| What is being asked |
Reproduce the stretch from the line containing "User Portal (1172, 20)" through the end of the entries, switching "Subscribe" to "Sign Up" and leaving everything else unchanged.

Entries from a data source
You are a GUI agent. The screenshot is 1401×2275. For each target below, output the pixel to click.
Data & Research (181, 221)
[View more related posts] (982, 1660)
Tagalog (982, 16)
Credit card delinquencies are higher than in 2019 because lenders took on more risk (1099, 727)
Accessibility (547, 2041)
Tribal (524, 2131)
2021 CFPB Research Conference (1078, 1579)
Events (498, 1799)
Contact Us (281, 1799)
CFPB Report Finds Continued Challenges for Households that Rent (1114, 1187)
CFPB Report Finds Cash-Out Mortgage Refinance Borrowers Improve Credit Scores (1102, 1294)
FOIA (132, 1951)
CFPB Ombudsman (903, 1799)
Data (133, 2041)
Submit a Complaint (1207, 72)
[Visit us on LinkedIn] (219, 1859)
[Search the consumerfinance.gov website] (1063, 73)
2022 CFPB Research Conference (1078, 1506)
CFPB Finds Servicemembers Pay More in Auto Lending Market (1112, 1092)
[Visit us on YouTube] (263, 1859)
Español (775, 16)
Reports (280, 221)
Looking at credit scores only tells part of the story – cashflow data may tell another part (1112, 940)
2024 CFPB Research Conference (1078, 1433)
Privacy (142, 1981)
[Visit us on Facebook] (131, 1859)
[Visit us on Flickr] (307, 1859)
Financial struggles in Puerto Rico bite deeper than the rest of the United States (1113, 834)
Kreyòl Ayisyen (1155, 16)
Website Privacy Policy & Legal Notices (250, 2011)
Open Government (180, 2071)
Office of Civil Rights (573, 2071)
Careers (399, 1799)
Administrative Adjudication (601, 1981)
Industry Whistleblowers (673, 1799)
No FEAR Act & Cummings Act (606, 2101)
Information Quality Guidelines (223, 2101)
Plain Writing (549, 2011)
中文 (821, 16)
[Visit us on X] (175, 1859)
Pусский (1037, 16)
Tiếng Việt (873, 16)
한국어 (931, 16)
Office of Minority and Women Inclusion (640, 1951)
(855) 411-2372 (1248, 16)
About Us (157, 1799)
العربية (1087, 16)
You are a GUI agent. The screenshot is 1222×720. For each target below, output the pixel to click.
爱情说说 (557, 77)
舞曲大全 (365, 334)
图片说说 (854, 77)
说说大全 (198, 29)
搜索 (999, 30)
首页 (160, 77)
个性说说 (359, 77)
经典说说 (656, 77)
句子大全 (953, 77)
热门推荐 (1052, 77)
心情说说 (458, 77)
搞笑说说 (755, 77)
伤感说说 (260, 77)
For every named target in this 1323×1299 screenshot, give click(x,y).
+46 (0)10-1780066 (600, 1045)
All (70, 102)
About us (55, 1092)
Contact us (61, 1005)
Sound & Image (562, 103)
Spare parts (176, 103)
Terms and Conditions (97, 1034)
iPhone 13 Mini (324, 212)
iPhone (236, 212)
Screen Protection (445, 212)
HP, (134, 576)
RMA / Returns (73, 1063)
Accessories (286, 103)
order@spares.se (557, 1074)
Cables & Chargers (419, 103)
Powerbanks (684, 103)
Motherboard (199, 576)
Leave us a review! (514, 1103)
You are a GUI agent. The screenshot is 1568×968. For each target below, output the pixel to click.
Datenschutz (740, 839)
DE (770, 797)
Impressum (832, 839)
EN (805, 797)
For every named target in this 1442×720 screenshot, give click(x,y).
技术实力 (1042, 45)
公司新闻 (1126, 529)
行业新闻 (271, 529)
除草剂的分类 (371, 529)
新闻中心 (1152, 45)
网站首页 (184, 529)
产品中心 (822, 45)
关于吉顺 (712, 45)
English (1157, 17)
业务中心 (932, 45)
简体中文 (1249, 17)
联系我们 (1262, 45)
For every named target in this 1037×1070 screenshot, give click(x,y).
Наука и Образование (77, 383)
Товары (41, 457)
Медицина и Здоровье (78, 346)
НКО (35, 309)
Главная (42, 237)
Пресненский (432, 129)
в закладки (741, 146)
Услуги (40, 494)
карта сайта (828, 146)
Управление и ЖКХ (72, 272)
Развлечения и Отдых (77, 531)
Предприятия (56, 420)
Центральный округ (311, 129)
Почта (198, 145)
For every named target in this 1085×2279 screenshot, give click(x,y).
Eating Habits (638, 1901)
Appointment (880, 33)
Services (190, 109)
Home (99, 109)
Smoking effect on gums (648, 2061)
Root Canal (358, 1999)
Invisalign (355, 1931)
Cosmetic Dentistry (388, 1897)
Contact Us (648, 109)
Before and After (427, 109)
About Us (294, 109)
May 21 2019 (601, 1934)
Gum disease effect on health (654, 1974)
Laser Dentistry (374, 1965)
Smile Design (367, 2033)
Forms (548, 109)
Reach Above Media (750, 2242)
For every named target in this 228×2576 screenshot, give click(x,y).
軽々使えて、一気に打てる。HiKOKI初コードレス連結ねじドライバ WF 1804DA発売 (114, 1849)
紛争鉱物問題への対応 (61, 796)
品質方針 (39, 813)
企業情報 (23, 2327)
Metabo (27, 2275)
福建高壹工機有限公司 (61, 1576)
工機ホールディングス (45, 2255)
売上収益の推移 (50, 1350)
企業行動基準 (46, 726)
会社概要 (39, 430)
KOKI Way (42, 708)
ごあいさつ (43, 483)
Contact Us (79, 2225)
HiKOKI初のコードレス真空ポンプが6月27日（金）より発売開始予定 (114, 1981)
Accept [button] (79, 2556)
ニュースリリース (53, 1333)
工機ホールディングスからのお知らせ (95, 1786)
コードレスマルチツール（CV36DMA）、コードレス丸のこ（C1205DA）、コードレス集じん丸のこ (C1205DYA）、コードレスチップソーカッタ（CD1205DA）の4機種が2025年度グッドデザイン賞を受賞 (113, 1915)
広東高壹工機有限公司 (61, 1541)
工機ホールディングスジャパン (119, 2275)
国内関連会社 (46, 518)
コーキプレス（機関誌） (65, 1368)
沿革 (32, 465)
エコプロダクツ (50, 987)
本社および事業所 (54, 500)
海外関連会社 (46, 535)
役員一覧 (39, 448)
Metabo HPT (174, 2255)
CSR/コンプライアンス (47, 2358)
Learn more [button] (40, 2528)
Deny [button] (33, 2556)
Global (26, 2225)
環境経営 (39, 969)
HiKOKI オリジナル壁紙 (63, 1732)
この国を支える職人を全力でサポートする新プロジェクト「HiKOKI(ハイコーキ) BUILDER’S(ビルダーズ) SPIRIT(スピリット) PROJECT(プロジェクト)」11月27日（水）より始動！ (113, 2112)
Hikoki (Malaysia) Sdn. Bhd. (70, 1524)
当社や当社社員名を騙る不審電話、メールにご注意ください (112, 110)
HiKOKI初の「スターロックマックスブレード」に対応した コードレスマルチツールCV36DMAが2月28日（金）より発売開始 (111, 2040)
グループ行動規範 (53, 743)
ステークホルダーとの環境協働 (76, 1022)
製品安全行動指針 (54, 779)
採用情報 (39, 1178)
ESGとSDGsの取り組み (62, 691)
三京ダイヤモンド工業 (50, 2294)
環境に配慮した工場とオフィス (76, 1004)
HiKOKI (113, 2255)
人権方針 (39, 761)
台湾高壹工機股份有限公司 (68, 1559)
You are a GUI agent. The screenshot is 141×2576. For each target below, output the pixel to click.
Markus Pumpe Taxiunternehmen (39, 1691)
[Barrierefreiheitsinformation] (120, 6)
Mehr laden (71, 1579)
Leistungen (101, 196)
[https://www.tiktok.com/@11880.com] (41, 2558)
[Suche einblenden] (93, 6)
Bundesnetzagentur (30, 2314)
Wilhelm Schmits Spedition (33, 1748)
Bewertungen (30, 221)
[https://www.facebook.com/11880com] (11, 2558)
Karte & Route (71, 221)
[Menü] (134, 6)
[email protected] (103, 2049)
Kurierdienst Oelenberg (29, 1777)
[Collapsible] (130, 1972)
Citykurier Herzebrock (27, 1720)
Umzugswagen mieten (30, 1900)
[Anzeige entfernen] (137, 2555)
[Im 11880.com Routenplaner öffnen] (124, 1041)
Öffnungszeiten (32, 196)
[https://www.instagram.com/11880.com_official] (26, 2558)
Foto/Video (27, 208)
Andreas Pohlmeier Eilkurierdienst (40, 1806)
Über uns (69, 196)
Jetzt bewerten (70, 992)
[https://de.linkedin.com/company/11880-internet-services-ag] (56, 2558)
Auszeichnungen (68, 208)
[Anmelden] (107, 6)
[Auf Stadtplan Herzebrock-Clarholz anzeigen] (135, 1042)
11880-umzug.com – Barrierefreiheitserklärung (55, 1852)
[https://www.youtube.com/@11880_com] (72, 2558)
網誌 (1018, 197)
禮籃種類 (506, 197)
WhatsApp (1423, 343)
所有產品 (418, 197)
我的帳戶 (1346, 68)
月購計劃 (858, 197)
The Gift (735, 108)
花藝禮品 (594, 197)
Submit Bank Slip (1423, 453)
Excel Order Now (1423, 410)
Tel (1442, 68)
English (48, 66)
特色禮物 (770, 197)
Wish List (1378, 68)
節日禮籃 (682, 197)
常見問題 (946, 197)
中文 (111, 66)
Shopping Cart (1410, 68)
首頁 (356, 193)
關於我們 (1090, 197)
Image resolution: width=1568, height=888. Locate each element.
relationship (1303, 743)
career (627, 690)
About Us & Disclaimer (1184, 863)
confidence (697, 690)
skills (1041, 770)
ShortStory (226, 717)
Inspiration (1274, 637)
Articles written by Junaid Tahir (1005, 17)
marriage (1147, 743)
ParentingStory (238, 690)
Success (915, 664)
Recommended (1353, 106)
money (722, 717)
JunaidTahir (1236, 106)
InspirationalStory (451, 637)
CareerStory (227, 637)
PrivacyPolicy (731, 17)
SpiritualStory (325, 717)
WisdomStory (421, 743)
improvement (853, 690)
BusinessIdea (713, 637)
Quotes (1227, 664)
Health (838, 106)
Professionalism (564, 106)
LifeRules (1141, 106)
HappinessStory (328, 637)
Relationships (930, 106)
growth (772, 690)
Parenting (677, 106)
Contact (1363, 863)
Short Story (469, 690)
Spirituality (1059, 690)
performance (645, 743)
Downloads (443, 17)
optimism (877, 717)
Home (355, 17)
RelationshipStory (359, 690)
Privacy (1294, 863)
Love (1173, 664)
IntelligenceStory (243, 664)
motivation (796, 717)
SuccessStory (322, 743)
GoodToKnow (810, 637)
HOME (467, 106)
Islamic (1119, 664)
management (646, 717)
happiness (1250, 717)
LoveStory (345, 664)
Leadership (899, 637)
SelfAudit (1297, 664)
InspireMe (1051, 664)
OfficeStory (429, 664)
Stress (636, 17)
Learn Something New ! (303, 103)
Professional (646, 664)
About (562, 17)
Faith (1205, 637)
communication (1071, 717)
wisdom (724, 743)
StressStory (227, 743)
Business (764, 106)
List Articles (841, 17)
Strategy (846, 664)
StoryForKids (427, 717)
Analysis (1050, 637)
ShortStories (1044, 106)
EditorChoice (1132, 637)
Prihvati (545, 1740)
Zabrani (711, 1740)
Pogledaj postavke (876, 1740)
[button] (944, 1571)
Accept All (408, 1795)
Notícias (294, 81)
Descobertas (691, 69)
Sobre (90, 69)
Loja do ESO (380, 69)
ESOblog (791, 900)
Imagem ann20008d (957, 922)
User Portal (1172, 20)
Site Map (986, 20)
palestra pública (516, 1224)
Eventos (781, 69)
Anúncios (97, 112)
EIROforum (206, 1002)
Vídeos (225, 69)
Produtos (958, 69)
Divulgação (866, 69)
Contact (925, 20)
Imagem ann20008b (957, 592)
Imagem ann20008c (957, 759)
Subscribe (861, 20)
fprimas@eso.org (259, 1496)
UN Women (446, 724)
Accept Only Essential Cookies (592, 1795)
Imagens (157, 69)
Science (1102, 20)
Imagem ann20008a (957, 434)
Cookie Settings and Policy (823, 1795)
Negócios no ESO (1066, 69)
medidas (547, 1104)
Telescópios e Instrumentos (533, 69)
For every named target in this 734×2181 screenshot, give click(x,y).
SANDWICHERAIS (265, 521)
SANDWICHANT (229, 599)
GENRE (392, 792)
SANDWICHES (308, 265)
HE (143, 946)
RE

| Written response |
User Portal (1172, 20)
Site Map (986, 20)
palestra pública (516, 1224)
Eventos (781, 69)
Anúncios (97, 112)
EIROforum (206, 1002)
Vídeos (225, 69)
Produtos (958, 69)
Divulgação (866, 69)
Contact (925, 20)
Imagem ann20008b (957, 592)
Imagem ann20008c (957, 759)
Sign Up (861, 20)
fprimas@eso.org (259, 1496)
UN Women (446, 724)
Accept Only Essential Cookies (592, 1795)
Imagens (157, 69)
Science (1102, 20)
Imagem ann20008a (957, 434)
Cookie Settings and Policy (823, 1795)
Negócios no ESO (1066, 69)
medidas (547, 1104)
Telescópios e Instrumentos (533, 69)
For every named target in this 734×2181 screenshot, give click(x,y).
SANDWICHERAIS (265, 521)
SANDWICHANT (229, 599)
GENRE (392, 792)
SANDWICHES (308, 265)
HE (143, 946)
RE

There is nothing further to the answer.